Records for this exercise below:

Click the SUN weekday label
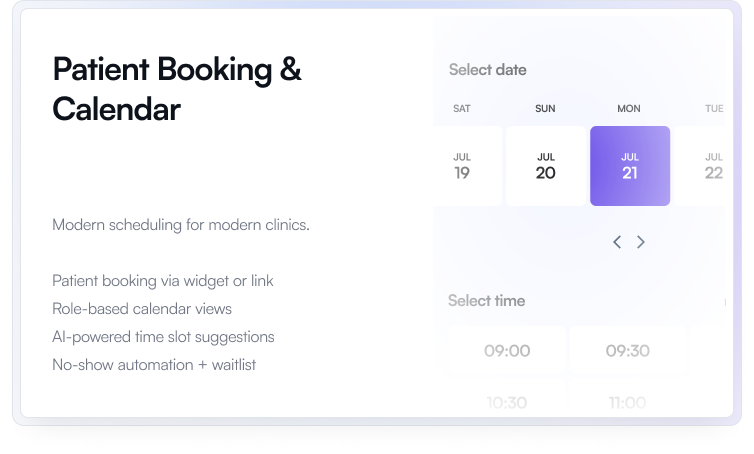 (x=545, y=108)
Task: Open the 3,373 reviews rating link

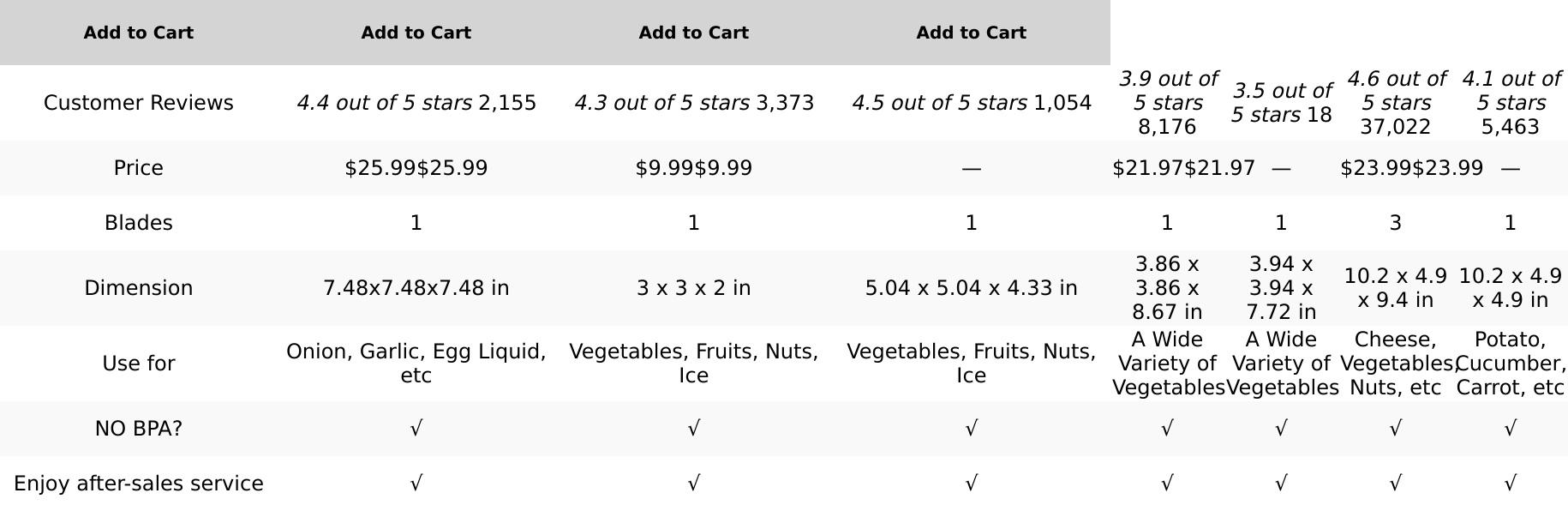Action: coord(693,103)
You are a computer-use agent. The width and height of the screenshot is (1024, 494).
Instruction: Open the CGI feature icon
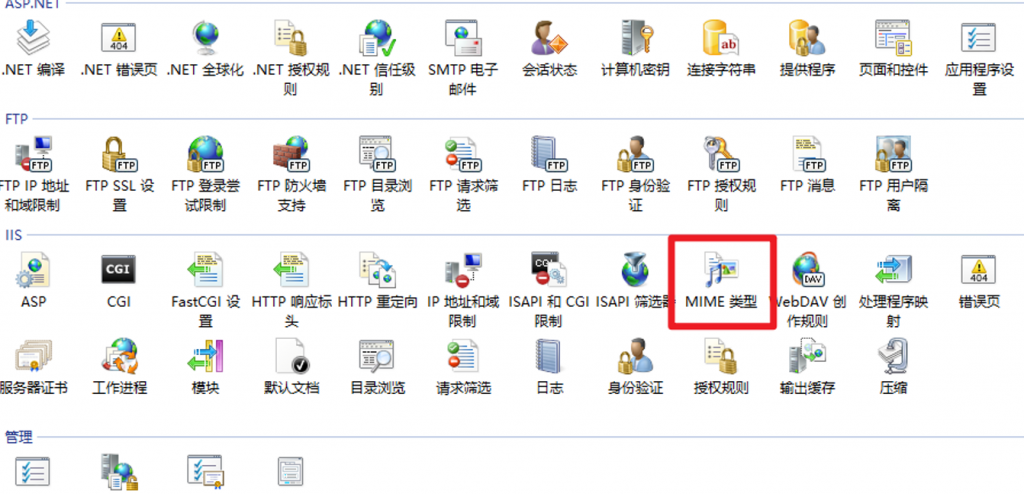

End of Records for this exercise.

Assignment: Each line above should be written out again exactly, and no picture should appear in the copy.

Output below:
Click the SUN weekday label
 (x=545, y=108)
Task: Open the 3,373 reviews rating link

Action: coord(693,103)
You are a computer-use agent. The width and height of the screenshot is (1024, 494).
Instruction: Open the CGI feature icon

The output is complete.